5. Multiplex PCR and target labeling

Multiplex PCR amplification was done with un-digested and HpaII-, MspI-digested DNA with 9 primer sets to label 50 target promoter regions. During amplification step, fluorescent dyes were incorporated into the amplicons; Cy3-dUTP in MspI-digested targets, Cy5-dUTP in HpaII-digested targets, and undigested samples labeled with Cy5-dUTP by same multiplex PCR.

6. Hybridization and methylation DNA microarray analysis

After PCR amplification all the amplicons were mixed, microarray hybridization was performed at 65℃ for 4 hours in the humidified chamber (GenomicTree, Daejeon, South Korea). The hybridized microarray was imaged by scanner (Axon Instruments, CA, USA).
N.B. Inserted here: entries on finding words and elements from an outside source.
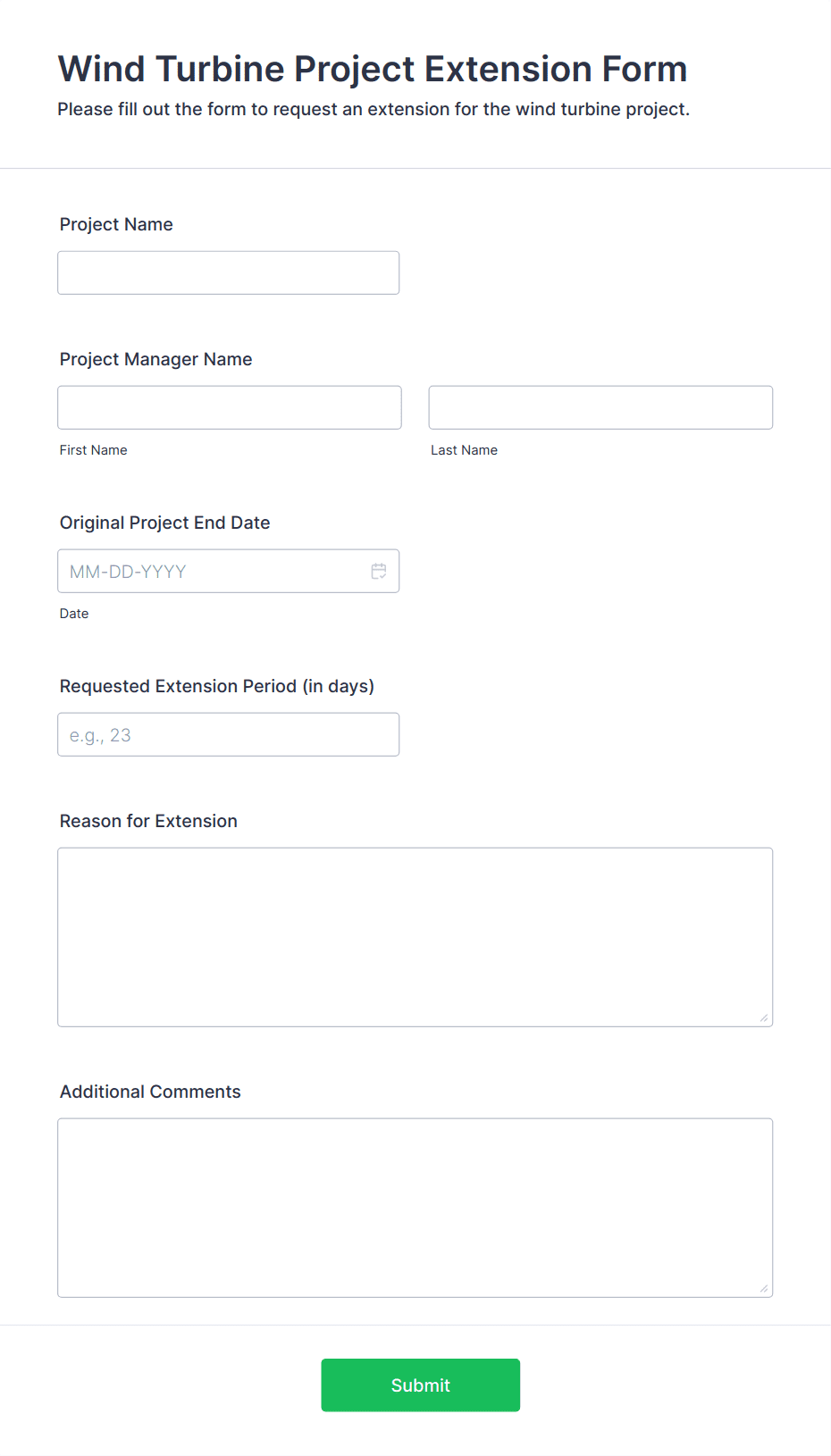The image size is (831, 1456).
Task: Click the Last Name input box
Action: click(600, 407)
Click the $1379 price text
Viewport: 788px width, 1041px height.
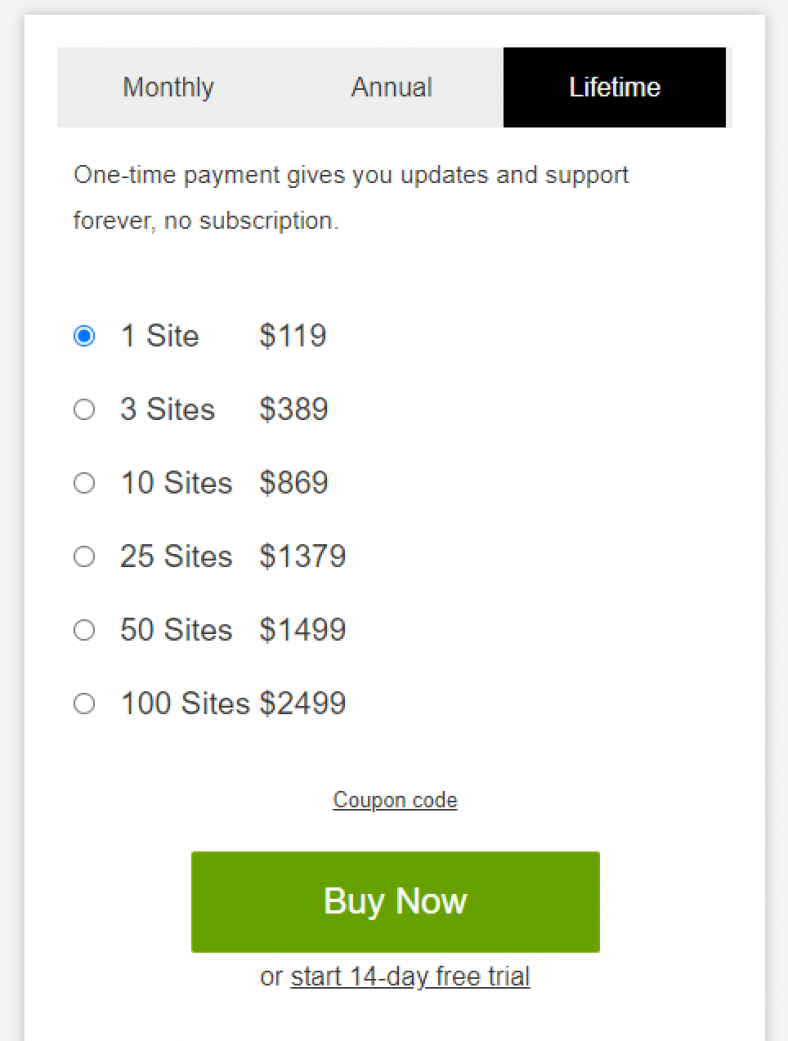[303, 556]
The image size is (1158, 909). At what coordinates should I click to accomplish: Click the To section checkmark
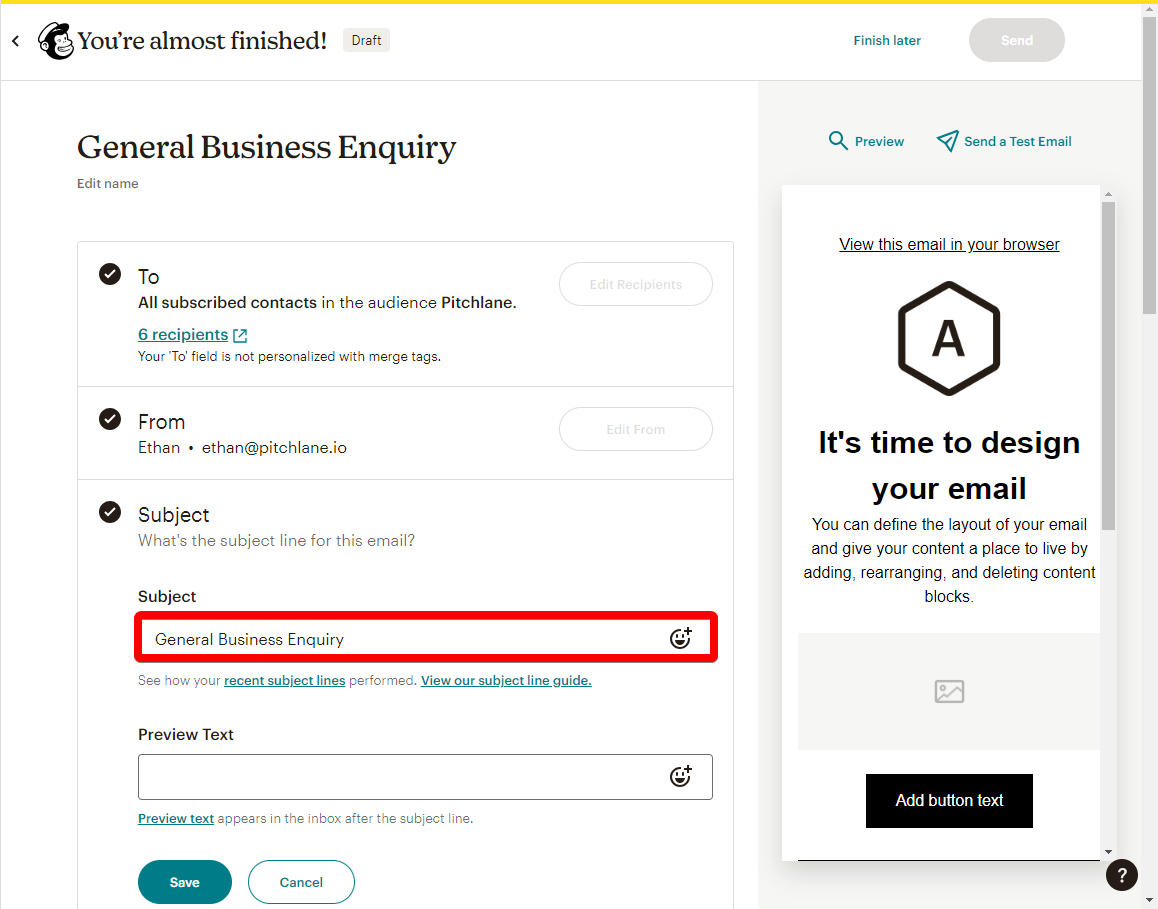tap(110, 274)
If the signal intensity of HpaII amplicon is 2-fold greater than that of MspI amplicon, the target region was considered to be methylated, while less than 2-fold was considered to be unmethylated.
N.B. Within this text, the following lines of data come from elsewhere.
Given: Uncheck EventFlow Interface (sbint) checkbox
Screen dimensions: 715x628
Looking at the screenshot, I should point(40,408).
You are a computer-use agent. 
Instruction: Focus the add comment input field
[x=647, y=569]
7. Validation of microarray with gel electrophoresis

Undigested, HapII-, MspI-digested DNA were resolved on 1.2% Agarose Gel (SeaKem LE Agarose®, Cambrex, Rockland, USA) with voltage 100 for 30 minutes and stained with ethidium bromide for visualization under UV light.

Results

1. Patient characteristics

There were 5 male and 5 female patients, the mean age was 62.9 years old. All of 5 male patients had smoking history with forty six of mean pack-years, two of them had squamous cell carcinoma, and the remainders had adenocarcinomas. 5 female patients were all non-smokers, 3 of them had adenocarcinomas, one had squamous cell carcinoma, and the remainder had other kind of NSCLC, respectively (Table 1).
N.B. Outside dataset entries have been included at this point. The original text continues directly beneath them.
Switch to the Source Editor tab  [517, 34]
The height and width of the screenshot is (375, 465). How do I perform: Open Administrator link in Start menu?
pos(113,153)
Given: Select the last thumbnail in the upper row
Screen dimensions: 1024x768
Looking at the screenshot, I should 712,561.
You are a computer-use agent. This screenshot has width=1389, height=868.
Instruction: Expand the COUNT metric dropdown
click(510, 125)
2. Results from microarray

The methylation microarray assay was performed for tumor tissue and adjacent normally-appearing tissue using HpaII-MspI methylation microarray. The PCR was successful for 21 genes (APC, AR, BRCA1, CALCA, CDH13, CFTR, EDN1, EPHA3, H19, HTR1B, LAMA5, LDHB, LTB4R, MTHFR, MUC2, PIK3CG, PTGS2, RAR-b, S100A2, SHP1, and SRBC) from 50 genes, others were not available because of PCR failure (Figure 2). APC, AR, RAR-b, HTR1B, EDHA3, CFTR and were hypermethylated in tumor tissue than adjacent normally appearing tissue. CDH13, CALCA, LAMA5, MTHFR, PIC3CG, S100A2, SHP1, EDN1, H19, MUC2, and LTB4R were commonly methylated in tumor and non-tumor sample and we found that these genes were hypermethylated in normal control, as well (Figure 3). Among the rest of genes excluding aforementioned eleven genes, four genes (SRBC, LDHB, BRCA1, and PTGS2) were not methylated in tumor tissue. Then six genes, APC, AR, RAR-b, HTR1B, EPHA3, and CFTR, finally turned out to be more frequently methylated in tumor tissue and unmethylated in non-tumor tissue and control group (Table 2).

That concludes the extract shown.